Figure 4. VZV neurotropism in DRG xenografts.

This schematic illustrates active infection of dorsal root ganglia (DRG) which is characterized by the transcription of genes (for example, genes encoding glycoprotein B (gB), immediate early protein 62 (IE62) and IE63) that produce proteins that are required for lytic infection, varicella zoster virus (VZV) genome synthesis, virus assembly in neurons and satellite cells, release of VZV into intracellular spaces and fusion of some neurons and satellite cells²⁷ (left panel). Virions are captured in cages that are formed by promyelocytic leukaemia nuclear bodies (PML-NBs) in some neurons and satellite cells⁶⁶. By contrast, latency (right panel) is associated with the persistence of VZV genomes and immediate-early (IE) transcripts, whereas late gene transcription, such as transcription of gB, ceases and virion formation ceases.
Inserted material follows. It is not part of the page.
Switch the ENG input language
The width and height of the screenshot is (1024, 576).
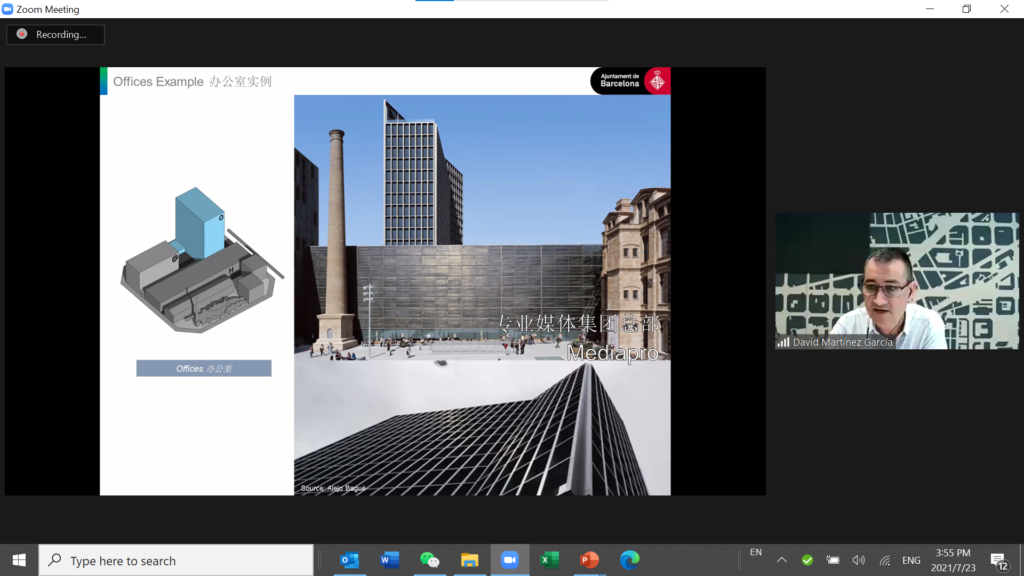(911, 560)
When DRG are infected with VZV mutants in which binding of gE to gI is blocked or in which gI is deleted, the transition to latency is disrupted (right panel; outlined box), infectious virions continue to be produced at low levels and in the case of disrupted binding of gE to gI, tissue destruction is extensive, which is associated with disruption of the cell matrix, elimination of many neurons and the proliferation of satellite cells.